De acordo com fontes do mercado financeiro, a oferta de LTN – Letras do Tesouro Nacional, considerado um título prefixado, foi a maior da história, com um lote de 43 milhões desses papéis – bem superior aos 30,5 milhões ocorridos na semana anterior. Já a oferta de outro papel prefixado, as NTN-F – Notas do Tesouro Nacional – Série F, quintuplicou, saltando de 300 mil anteriormente, para 1,5 milhão.

Cabe salientar que o aumento do gasto do governo federal para combater os impactos gerados pela pandemia do coronavírus, o déficit primário neste ano poderá superar R$ 800 bilhões e a dívida pública brasileira ultrapassar 95% do PIB. Com a ameaça ao teto de gastos e o receio de o endividamento sair do controle nos próximos anos, o Tesouro passou a pagar um prêmio de risco bem mais elevado.

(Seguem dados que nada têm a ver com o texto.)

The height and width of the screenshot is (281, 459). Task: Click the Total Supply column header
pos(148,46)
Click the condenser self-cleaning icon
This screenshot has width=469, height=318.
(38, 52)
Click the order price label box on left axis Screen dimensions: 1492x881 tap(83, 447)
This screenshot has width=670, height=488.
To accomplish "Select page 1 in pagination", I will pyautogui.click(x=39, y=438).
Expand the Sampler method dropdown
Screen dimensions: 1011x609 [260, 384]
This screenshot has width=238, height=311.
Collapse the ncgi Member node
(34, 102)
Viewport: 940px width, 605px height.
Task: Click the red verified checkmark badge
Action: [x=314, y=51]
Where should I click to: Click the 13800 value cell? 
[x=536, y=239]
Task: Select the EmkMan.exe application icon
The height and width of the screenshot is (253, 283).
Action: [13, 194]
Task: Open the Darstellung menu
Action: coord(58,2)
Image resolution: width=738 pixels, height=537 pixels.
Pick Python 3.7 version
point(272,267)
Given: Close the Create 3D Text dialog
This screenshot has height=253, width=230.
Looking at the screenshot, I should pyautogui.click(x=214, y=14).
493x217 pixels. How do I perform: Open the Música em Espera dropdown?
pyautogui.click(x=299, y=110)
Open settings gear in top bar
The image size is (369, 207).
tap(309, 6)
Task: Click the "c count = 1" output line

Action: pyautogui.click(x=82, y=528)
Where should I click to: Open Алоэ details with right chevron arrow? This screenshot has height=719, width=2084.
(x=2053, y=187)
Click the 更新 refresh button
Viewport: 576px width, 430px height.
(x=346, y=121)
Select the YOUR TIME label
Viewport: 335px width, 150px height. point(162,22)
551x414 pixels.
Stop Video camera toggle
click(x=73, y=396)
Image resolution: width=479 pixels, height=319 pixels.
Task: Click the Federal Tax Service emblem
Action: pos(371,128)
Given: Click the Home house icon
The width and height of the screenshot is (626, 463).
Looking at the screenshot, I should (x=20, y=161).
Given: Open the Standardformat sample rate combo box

A piora do cenário fiscal também está colaborando para o encurtamento da dívida pública brasileira. Na revisão do Plano Anual de Financiamento – PAF, o prazo médio da Dívida Pública Federal caiu da faixa de 3,9 a 4,1 anos para 3,5 a 3,8 anos, com expansão da parcela de títulos prefixados. A situação fica ainda mais grave quando se leva também em consideração as operações compromissados – títulos do Tesouro Nacional ofertados pelo Banco Central com o compromisso de recompra, com o objetivo de enxugar a liquidez no mercado. As referidas operações – cujo prazo médio ficou reduzido para menos de três meses, não entram nas estatísticas da dívida, mas seu volume cresceu de forma expressiva com os gastos do governo na pandemia que atingiram, em julho último, R$ 1,497 trilhão – equivalente a 21% do PIB-Produto Interno Bruto nacional.

O economista Affonso Celso Pastore, ex-presidente do Banco Central e colunista do Estadão, alerta que a estratégia do Tesouro Nacional de aumentar as emissões de títulos prefixados com prazos de vencimento menores tem fôlego curto e pode se transformar em uma armadilha se o governo não conseguir equilibrar as contas. Segundo ele, o problema fiscal brasileiro se materializa na inclinação da curva de juros de longo prazo e no excesso de volatilidade do real em relação a outras moedas emergentes.

“O Tesouro tem a obrigação de minimizar o custo da dívida, e por isso se vê obrigado a vender título curtos, que têm taxas de juros menores. Mas, se o órgão vender apenas papéis curtos, daqui a um ou dois anos vai precisar começar a rolar a dívida no dia a dia, como já aconteceu nos anos 1970”, diz. “O Tesouro pode ficar preso em uma armadilha extremamente difícil.”

Para Carlos Cawall, diretor da ASA Investments e ex-secretário do Tesouro Nacional, “os sinais do mercado da dívida pública são muito preocupantes” e, para ele, a dificuldade para vender as Letras Financeiras do Tesouro – LFTs (títulos pós-fixados corrigidos pela Selic e, por isso, de menor risco) é a primeira vez desde 2002 que o mercado pede mais prêmio para comprar esses papéis. Há 18 anos, o mercado vivia sob o estresse da crise envolvendo a marcação a mercado dos títulos públicos e as incertezas envolvendo as eleições daquele ano.

De acordo com matéria publicada no Valor Econômico de 19 de setembro último, “emitir LFTs não deveria ser complicado, ainda que à custa do encurtamento de prazos da dívida. Kawall vê risco de populismo à frente, com o temor de flexibilização do teto de gastos. Para ele, há uma “péssima sinalização do governo e do presidente”, num quadro de enfraquecimento de Paulo Guedes, ministro da Economia.